**Consigne 1:** Relevez, dans le texte sur les relations amoureuses, tout ce par quoi l'autrice dit que certaines de ses relations ont été marquées.
**Consigne 2:** Poursuivez le texte sur les relations amoureuses en reprenant juste après sa dernière phrase.

**Texte à lire:**
===============

« Si les portes de la perception étaient nettoyées, chaque chose apparaîtrait à l’homme comme elle est, infinie. » (Le mariage du ciel et de l’enfer, William Blake)
Pauvre pâquerette.
J’ai parlé des débuts d’une relation passionnelle ici. Mais toutes les relations amoureuses ne sont pas comme ça. En fait, j’irais même beaucoup plus loin que ça : je pense que toutes les relations amoureuses sont fondamentalement de nature différente.
Je ne sais pas comment les monogames le vivent : est-ce que toutes vos relations suivent le même schéma? Une phase de lune de miel, suivie du dédain et du passage à quelqu’un d’autre? Ou bien le classique escalator relationnel, peut-être?
De mon côté, j’ai eu différentes relations amoureuses dans le temps, et aussi différentes relations amoureuses en même temps, et la seule chose qu’elles ont en commun, c’est l’amour. Amour que je ressens aussi dans des relations amicales d’ailleurs, juste moins fort je dirais.
J’ai connu des relations amicalo-amoureuses, où on est un peu entre les deux, des amis qui couchent ensemble, et parfois on a envie de se dire je t’aime, mais sans trop réussir à le dire parce que d’habitude quand on dit ça, ça veut dire qu’on est amoureux, et là pas vraiment, juste on est attirés l’un vers l’autre et on s’aime quand même beaucoup, mais pas plus que d’autres amis, parce qu’il y a des amis qu’on aime vraiment beaucoup, et bref, c’est compliqué.
J’ai connu des relations amoureuses sans phase de lune de miel, où juste on partage de bons moments ensemble, on se sent bien l’un avec l’autre, on se confie l’un à l’autre, où tout se passe très facilement. Naturellement on se met à se projeter, et puis on devient un couple. On devient amants, et on devient amoureux, sans vraiment être tombés amoureux, enfin c’est un peu diffus parce que ça s’est étalé sur des mois ou des années. On n’a pas perdu la tête, on a même toute sa tête et tout son cœur, et tout ça est en accord pour dire que cette personne, c’est un amour et qu’on l’aime vraiment très fort.
J’ai connu des relations amoureuses où je commençais par être attirée spirituellement, où on se lie d’affection et où plusieurs années après, je deviens physiquement très attirée aussi.
J’ai connu des relations amoureuses où je commençais par être attirée physiquement, très fort, et où je suis tombée raide amoureuse, émerveillée qu’on me rende mon amour.
J’ai connu des relations amoureuses platoniques, d’autres passionnées. J’ai connu des relations amoureuses très peu engagées, d’autres fusionnelles. J’ai connu des relations amoureuses qui s’éteignent avec le temps, d’autres où l’amour ne devient que plus grand et plus beau avec les années. J’ai connu des relations amoureuses marquées par la dépendance, par la prudence, par l’insouciance, par une infinie bienveillance.
J’ai connu des relations amoureuses avec du sexe intense et décoiffant, avec du sexe ludique et plaisant, avec du sexe doux et tendre, sans sexe.

===============

**Documents sources:**
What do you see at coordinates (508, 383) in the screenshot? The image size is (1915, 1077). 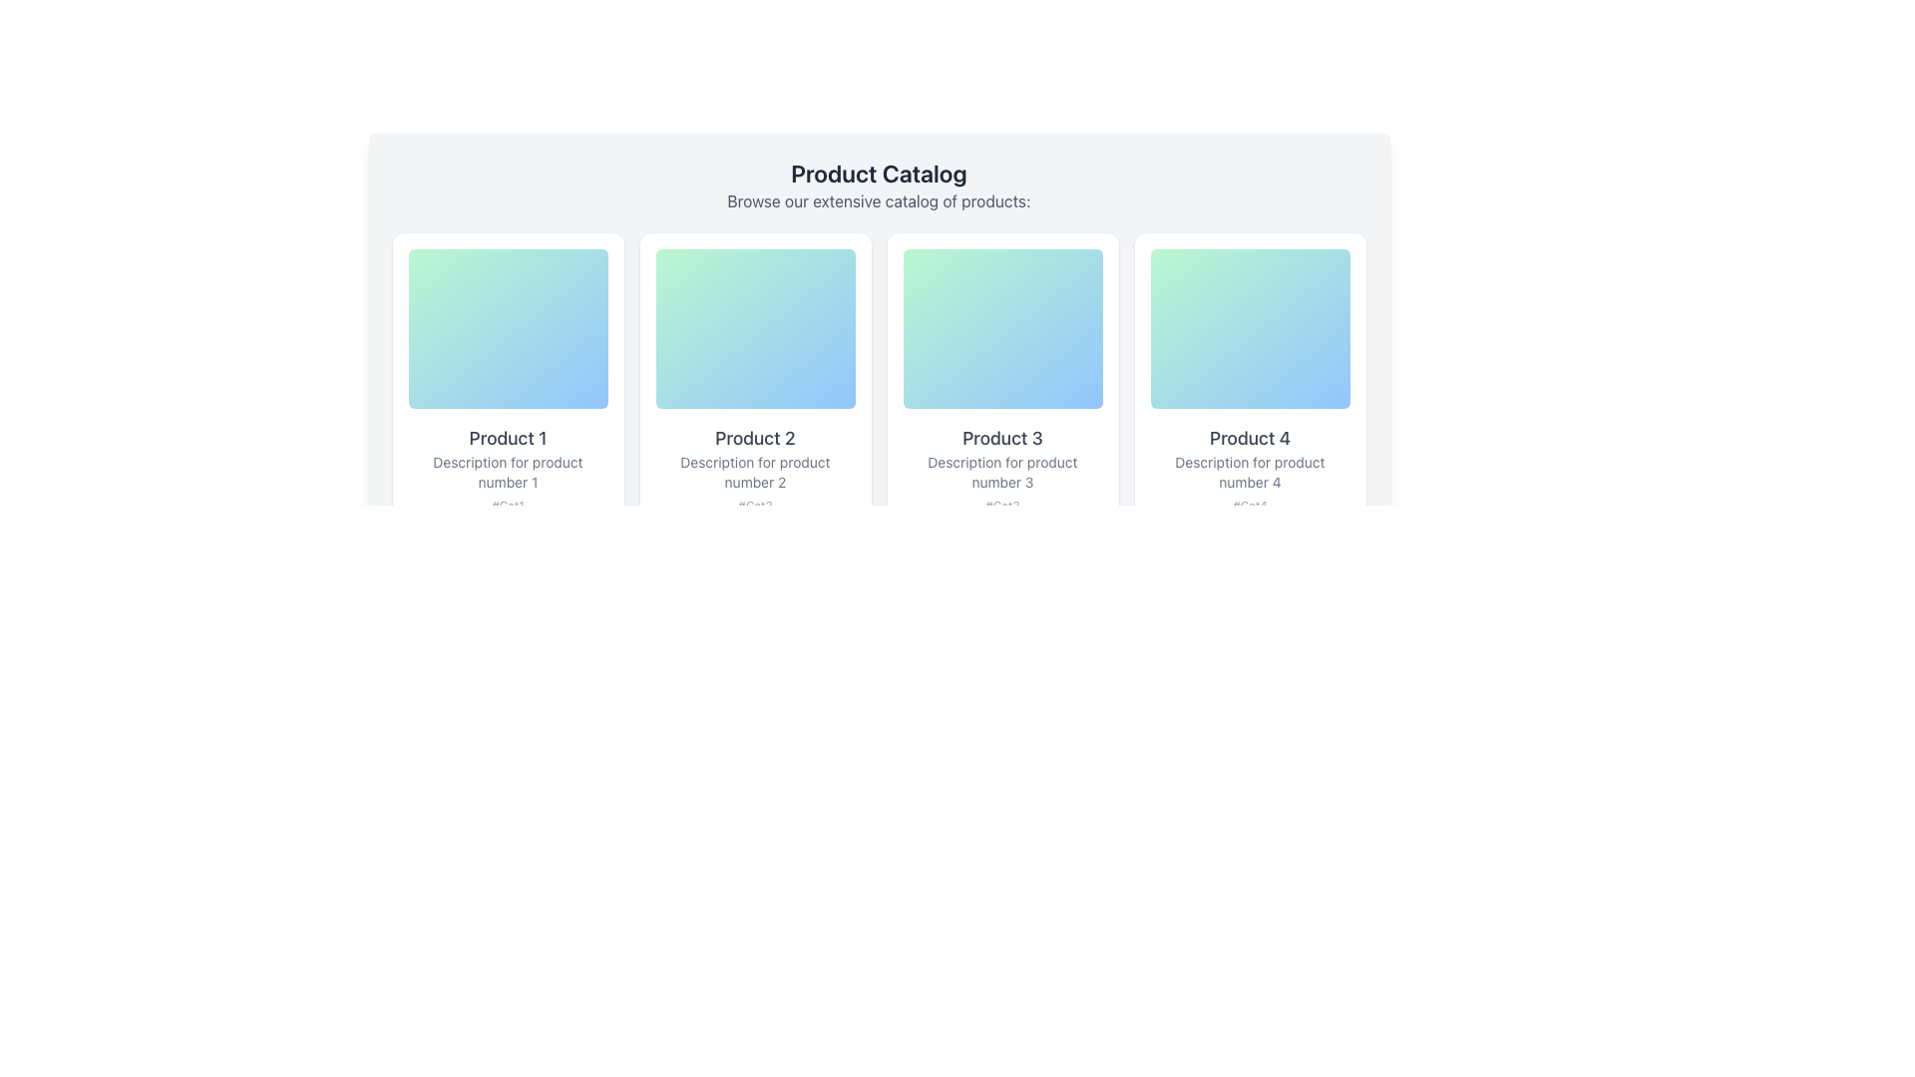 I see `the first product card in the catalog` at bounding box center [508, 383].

===============

**Réponse rédigée 1:**
- la dépendance
- la prudence
- l'insouciance
- une infinie bienveillance

**Réponse rédigée 2:**
J’ai connu des relations amoureuses où on se fiance, où on se marie, où on achète une maison ensemble, où on accueille d’autres personnes dans la famille, où on veut garder sa liberté, où on a chacun son chez soi, où on vit à distance, où on manque de temps pour partager tout ce qu’on aimerait partager, où on partage tout, où on partage peu, où on s’engage à vie, où on s’engage pendant 1 an, où on s’engage jusqu’à demain.
J’ai connu des relations amoureuses éthiques, où je pouvais être moi-même, joyeuses et lumineuses, et d’autres où je mentais, où je me sentais en cage, où mon partenaire allait mal, où j’appelais d’autres choix.
Je ne cherchais pas un style particulier de relation amoureuse. Je ne cherchais tout simplement pas de relation amoureuse, à la base. J’ai simplement rencontré des personnes qui m’attiraient, et laissé libre cours à mes envies, écouté celles des autres, pour forger ensemble des relations qui correspondent à chacun, dans le contexte du moment. Et à chaque fois, ça donne une relation amoureuse différente.
On peut trouver des étiquettes, des noms pour chaque type de relation. Il me semble avoir lu quelque part à ce sujet, mais je ne retrouve plus où. En gros, il y a deux modes de pensée pour envisager ses relations amoureuses : chercher des relations d’une forme précise, ou bien constater la forme que prennent les relations au fur et à mesure. Dans le premier cas, on cherche un époux, un partenaire de vie, un petit copain, un plan cul. Dans le second cas, on cherche à rencontrer des gens, et selon ce qui se crée avec eux, on se retrouve avec un conjoint, un compagnon, un ami, ou avec plusieurs de chaque éventuellement. Je ne sais pas à quel point ça se rapproche de l’anarchie relationnelle. On met quand même des étiquettes sur les relations pour savoir de quoi on parle, mais elles ne sont que le reflet de ce qu’on observe dans la relation, pas ce qu’on attend de la relation. Ce sont deux attitudes assez opposées en fait, et qui ne donneront pas du tout les mêmes résultats.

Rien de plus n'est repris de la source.